PASSAGE SHOWN:
- Opening Delimiter -

Even the dairy farmer from Scotland, David Finlay, commented that mother cows cry for days when their baby calves have been taken away. This caused him to wait a year and half before separating the mother and calf, eventually sending the calf to slaughterhouse. It seems odd that one can be sentimental yet not, at the same time, yes? This is a perfect example of how a farmer becomes dull to these animal sentiments when they rely on them for livelihood. As the farmer comments, “its just something you do, you just get on with it, It’s part of the job and you need to take the calf away because you need the milk.”
The emotional impact on the mother cow eventually translates into the milk that is harvested for humans, unbeknownst to them as it quickly is packaged into a colorful carton and promotes the added vitamin D along with the grassy knoll and happy cow pasted on the label. Humans can be easily deceived with the right kind of marketing strategy.

- Closing Delimiter -

Extend the passage about dairy cows separated from their calves, beginning right after its final sentence.

LISTED ENTRIES:
- Opening Delimiter -

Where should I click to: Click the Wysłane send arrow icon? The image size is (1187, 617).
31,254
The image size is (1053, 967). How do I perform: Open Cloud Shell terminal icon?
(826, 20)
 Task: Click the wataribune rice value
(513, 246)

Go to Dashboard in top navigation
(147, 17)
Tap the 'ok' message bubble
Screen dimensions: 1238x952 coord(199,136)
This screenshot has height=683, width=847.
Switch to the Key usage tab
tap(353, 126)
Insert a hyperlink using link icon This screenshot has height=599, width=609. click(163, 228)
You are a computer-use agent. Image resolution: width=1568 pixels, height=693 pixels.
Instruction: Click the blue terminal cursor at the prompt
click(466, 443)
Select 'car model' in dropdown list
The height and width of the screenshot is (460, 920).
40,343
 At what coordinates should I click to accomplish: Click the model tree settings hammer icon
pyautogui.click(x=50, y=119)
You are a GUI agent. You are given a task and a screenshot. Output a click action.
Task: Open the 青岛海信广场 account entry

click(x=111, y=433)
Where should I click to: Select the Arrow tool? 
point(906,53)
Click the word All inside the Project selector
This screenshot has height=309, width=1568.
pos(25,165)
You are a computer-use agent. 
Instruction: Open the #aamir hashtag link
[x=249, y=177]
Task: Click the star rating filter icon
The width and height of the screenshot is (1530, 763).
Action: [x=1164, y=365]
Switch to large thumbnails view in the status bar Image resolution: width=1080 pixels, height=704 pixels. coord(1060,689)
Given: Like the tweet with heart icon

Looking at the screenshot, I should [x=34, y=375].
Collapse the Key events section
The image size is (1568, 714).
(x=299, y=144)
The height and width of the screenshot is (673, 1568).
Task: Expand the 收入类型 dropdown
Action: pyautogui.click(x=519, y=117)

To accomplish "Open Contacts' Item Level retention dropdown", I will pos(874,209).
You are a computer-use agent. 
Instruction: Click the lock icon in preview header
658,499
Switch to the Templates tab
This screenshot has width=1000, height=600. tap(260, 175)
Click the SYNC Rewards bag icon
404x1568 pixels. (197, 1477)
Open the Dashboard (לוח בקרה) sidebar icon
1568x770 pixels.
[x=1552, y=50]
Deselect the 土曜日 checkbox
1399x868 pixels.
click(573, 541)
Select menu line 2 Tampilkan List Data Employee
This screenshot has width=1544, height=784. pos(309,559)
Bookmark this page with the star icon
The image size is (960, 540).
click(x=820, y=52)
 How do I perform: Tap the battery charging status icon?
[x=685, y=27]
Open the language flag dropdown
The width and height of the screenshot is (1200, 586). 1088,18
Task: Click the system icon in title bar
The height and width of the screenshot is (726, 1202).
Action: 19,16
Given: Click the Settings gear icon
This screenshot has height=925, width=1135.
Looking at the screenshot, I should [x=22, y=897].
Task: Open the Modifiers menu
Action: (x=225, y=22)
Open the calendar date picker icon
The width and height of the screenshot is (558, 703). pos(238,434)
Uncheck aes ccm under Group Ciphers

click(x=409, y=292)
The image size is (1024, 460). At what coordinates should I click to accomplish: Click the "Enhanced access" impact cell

- Closing Delimiter -

RESPONSE AREA:
What will happen to the human when the unhappy mother cow milk is consumed is that her deep sadness is now in the milk and enters deeply into the fabric of the human body. The digestion process filters milk into an assimilation process that carries its quality and nutrition into tissues, blood, cells and internal organs. Eventually, the human becomes sad and depressed, too. There is no way the human can avoid the intake of sad emotions passed on by the depressed mother cow. If one has not drank dairy for many years and then, begins to drink it again, one can see this effect of the transfer of sadness, easily. Conventional milk is sad milk, period; so is the yogurt, the butter, the ghee and the cheese.